How to Name your Company - judegomila
http://www.judegomila.com/2012/10/how-to-name-your-company.html
======
tptacek
Or, just name your company quickly and move on. We lost a couple weeks early
on to naming Matasano, and after some false starts, eventually gave up and
thumbed through a list of exotic plants. By the time the book of plants had
been opened, the naming premise had been accepted: we were done trying to find
a semantically "fitting" name for the company. We just picked a plant with a
cool name.

We ran into two "problems" down the road; first: it turns out that a
"Matasano" is a "quack doctor" in South America, which we discovered shortly
after hiring someone from Argentina. We quickly convinced ourselves that the
irony was a value-add, not a cost.

Second, we kept getting confused with Monsanto. This sounds (a little) sillier
than it actually is. A lot of our clients, particularly back in 2006-2007,
were large enterprises where the staff was particularly likely to have some
confusion. We had more serious conversations about renaming over the Monsanto
thing than over the "quack doctor" thing.

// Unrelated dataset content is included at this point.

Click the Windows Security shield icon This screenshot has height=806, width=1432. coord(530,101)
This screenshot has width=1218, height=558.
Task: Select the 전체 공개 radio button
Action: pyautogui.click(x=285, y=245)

Ultimately, we just got over it and kept plowing forward. Equity goes _into_
your name; it usually doesn't get extracted _from_ your name. There's some
sense in picking a good name, but keep in mind that weeks of time --- which is
what we were facing --- is a very steep price to pay for something that might
only be marginally important down the road.

I submit that the term "Airbnb", while memorable, has very little intrinsic
meaning to most people who rent out their places on Airbnb. Ebay has none
whatsoever. "Heroku" was one of YC's biggest acquisitions; that name breaks
one of the rules of thumb of this post (3 syllables, yet means nothing to its
customers). "Stripe" and "Square" and "Paypal" are great names, but
"Braintree" seems to be doing pretty well too, and if "Braintree" is OK, I
humbly suggest that "Mindweasel" and "Thoughtpants" will work too.

This is a good post. All I'm saying is, be careful of the procrastinate-y
issues that come up early in your company. They all matter less than execution
on everything else.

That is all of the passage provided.